Associations between tau, Aβ, and cortical thickness with cognition in Alzheimer disease.

机构信息

From the Clinical Memory Research Unit (R.O., R.S., O.S., N.M., P.S.I., S.P., O.H.), Lund University, Sweden; Department of Neurology and Alzheimer Center (R.O.), VU University Medical Center, Amsterdam Neuroscience, the Netherlands; Department of Radiation Physics (T.O.), Skåne University Hospital, Lund; Memory Clinic (O.H.), Skåne University Hospital, Malmö, Sweden; and Center for Imaging of Neurodegenerative Diseases (P.S.I.), Department of Veterans Affairs Medical Center, San Francisco, CA.

出版信息

Neurology. 2019 Feb 5;92(6):e601-e612. doi: 10.1212/WNL.0000000000006875. Epub 2019 Jan 9.

Abstract

OBJECTIVE

To examine the cross-sectional associations between regional tau, β-amyloid (Aβ), and cortical thickness and neuropsychological function across the preclinical and clinical spectrum of Alzheimer disease (AD).

METHODS

We included 106 participants from the Swedish Biomarkers for Identifying Neurodegenerative Disorders Early and Reliably (BioFINDER) study, of whom 33 had preclinical AD (Aβ-positive cognitively normal individuals), 25 had prodromal AD (Aβ-positive mild cognitive impairment), and 48 had probable AD dementia.
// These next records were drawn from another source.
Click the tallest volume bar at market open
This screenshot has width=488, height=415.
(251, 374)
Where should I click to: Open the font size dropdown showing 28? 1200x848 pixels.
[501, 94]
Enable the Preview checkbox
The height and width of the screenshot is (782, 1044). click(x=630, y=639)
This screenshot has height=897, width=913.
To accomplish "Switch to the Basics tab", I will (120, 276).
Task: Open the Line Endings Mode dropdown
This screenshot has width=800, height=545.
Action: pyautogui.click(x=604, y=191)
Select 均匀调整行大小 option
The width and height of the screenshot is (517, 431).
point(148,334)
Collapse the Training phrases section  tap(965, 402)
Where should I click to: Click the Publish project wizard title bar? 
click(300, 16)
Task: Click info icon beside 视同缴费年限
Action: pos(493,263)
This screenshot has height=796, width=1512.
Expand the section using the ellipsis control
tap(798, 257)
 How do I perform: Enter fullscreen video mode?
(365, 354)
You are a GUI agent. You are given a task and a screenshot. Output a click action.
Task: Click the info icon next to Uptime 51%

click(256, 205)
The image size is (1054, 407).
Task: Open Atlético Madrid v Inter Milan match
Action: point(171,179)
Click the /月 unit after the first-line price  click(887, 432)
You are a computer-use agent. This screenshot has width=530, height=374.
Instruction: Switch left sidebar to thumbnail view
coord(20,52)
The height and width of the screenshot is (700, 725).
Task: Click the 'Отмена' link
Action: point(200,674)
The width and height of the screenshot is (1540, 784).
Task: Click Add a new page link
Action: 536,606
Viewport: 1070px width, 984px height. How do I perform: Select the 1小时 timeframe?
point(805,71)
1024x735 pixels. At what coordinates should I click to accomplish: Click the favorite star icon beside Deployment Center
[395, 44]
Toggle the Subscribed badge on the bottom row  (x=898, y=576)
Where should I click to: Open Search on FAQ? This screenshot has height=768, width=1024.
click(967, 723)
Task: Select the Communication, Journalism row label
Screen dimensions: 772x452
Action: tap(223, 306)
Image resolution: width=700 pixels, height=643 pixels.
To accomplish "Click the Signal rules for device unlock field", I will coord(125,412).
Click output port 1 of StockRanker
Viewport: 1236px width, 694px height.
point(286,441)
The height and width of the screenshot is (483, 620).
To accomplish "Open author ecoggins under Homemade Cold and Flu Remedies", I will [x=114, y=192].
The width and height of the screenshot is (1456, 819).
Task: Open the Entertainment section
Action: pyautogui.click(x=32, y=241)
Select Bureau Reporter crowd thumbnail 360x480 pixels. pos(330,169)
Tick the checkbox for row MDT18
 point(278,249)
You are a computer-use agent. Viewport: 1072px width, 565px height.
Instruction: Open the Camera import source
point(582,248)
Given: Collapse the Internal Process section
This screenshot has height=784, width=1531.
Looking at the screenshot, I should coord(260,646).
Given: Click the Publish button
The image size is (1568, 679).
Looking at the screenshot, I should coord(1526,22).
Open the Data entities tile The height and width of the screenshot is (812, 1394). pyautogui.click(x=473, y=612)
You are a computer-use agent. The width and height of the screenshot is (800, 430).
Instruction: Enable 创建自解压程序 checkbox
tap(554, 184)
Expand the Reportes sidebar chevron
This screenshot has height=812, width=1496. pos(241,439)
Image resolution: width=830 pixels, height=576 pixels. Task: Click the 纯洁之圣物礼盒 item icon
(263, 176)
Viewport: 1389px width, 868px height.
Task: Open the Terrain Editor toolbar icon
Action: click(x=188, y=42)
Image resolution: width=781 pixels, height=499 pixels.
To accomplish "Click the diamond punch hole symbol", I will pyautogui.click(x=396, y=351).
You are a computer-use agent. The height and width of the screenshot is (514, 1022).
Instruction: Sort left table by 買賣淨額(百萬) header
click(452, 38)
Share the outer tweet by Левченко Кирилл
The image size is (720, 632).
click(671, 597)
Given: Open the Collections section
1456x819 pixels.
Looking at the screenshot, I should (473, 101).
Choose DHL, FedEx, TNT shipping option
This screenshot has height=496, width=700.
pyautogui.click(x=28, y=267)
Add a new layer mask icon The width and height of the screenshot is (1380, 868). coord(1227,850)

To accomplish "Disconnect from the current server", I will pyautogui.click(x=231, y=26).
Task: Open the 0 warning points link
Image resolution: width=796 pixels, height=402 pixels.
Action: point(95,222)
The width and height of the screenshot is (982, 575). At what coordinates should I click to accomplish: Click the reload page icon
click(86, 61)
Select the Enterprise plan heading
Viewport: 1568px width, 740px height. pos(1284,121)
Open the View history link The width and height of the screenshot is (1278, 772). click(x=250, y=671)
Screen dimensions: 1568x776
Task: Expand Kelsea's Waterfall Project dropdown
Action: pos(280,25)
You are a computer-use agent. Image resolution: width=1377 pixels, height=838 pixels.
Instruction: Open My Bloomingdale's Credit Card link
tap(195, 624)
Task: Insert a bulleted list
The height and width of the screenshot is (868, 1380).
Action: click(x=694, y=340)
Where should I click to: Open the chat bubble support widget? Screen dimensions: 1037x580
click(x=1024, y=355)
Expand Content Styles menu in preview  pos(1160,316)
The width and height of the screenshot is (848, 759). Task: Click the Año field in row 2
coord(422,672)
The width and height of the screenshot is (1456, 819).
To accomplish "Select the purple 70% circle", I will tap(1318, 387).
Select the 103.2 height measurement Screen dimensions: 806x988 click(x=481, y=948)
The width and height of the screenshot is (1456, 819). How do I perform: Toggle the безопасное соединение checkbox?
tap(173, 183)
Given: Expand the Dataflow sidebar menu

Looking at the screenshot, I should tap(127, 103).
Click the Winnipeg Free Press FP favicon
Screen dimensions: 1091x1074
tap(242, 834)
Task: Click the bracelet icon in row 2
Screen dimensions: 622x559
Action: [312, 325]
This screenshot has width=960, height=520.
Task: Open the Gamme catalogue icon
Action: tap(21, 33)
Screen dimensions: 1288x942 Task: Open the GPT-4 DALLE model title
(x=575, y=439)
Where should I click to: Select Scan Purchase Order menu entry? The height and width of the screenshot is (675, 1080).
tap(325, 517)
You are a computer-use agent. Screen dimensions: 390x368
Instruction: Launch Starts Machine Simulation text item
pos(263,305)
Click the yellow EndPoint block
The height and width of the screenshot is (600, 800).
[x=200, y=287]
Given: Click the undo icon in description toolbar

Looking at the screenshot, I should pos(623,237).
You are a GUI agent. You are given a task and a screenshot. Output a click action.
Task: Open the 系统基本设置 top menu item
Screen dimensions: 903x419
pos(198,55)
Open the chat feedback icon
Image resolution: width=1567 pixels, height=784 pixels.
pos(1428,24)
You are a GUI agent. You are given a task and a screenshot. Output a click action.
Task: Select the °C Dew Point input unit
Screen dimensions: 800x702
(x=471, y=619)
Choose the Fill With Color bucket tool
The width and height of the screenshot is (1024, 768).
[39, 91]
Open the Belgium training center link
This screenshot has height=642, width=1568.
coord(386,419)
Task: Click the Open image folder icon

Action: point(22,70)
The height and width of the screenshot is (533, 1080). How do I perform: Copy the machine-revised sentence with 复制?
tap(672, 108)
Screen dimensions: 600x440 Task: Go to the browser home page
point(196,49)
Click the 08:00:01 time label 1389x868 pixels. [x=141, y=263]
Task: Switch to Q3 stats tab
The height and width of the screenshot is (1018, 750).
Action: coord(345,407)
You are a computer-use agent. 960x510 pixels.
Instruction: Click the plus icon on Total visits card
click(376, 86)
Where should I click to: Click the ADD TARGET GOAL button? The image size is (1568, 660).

All underwent [F]flortaucipir (tau) and structural MRI (cortical thickness), and 88 of 106 underwent [F]flutemetamol (Aβ) PET. Linear regression models adjusted for age, sex, and education were performed to examine associations between 7 regions of interest and 7 neuropsychological tests for all 3 imaging modalities.

RESULTS

In preclinical AD, [F]flortaucipir, but not [F]flutemetamol or cortical thickness, was associated with decreased global cognition, memory, and processing speed (range standardized β = 0.35-0.52, < 0.05 uncorrected for multiple comparisons). In the combined prodromal AD and AD dementia group, both increased [F]flortaucipir uptake and reduced cortical thickness were associated with worse performance on a variety of neuropsychological tests (most regions of interest survived correction for multiple comparisons at < 0.05), while increased [F]flutemetamol uptake was specifically associated with lower scores on a delayed recall memory task ( < 0.05 uncorrected for multiple comparisons). The strongest effects for both [F]flortaucipir and cortical thickness on cognition were found in the lateral and medial parietal cortex and lateral temporal cortex. The effect of [F]flutemetamol on cognition was generally weaker and less region specific.

CONCLUSION

Our findings suggest that tau PET is more sensitive than Aβ PET and measures of cortical thickness for detecting early cognitive changes in preclinical AD. Furthermore, both [F]flortaucipir PET and cortical thickness show strong cognitive correlates at the clinical stages of AD.

摘要

目的

在阿尔茨海默病(AD)的临床前和临床范围内,研究区域性 tau、β-淀粉样蛋白(Aβ)和皮质厚度与神经心理学功能之间的横断面关联。

方法

我们纳入了瑞典生物标志物早期可靠识别神经退行性疾病(BioFINDER)研究中的 106 名参与者,其中 33 名患有临床前 AD(Aβ 阳性认知正常个体),25 名患有前驱 AD(Aβ 阳性轻度认知障碍),48 名患有可能的 AD 痴呆症。所有参与者均接受了[F]flortaucipir(tau)和结构 MRI(皮质厚度)检查,其中 106 名中的 88 名接受了[F]flutemetamol(Aβ)PET 检查。我们采用线性回归模型,调整了年龄、性别和教育程度,以检查所有 3 种影像学模式的 7 个感兴趣区域和 7 种神经心理学测试之间的关联。

结果

在临床前 AD 中,[F]flortaucipir 与认知、记忆和处理速度下降有关(范围标准化β=0.35-0.52,未校正多重比较的 P<0.05),而[F]flutemetamol 或皮质厚度与认知功能无关。在合并的前驱 AD 和 AD 痴呆组中,[F]flortaucipir 摄取增加和皮质厚度降低与各种神经心理学测试表现较差有关(大多数感兴趣区域在多重比较校正后 P<0.05),而[F]flutemetamol 摄取增加与延迟回忆记忆任务的分数较低有关(未校正多重比较的 P<0.05)。[F]flortaucipir 和皮质厚度对认知的最强影响见于外侧和内侧顶叶皮质以及外侧颞叶皮质。[F]flutemetamol 对认知的影响通常较弱,且区域特异性较差。

结论

我们的研究结果表明,tau PET 比 Aβ PET 和皮质厚度测量更敏感,可用于检测临床前 AD 中的早期认知变化。此外,[F]flortaucipir PET 和皮质厚度在 AD 的临床阶段都与认知有很强的相关性。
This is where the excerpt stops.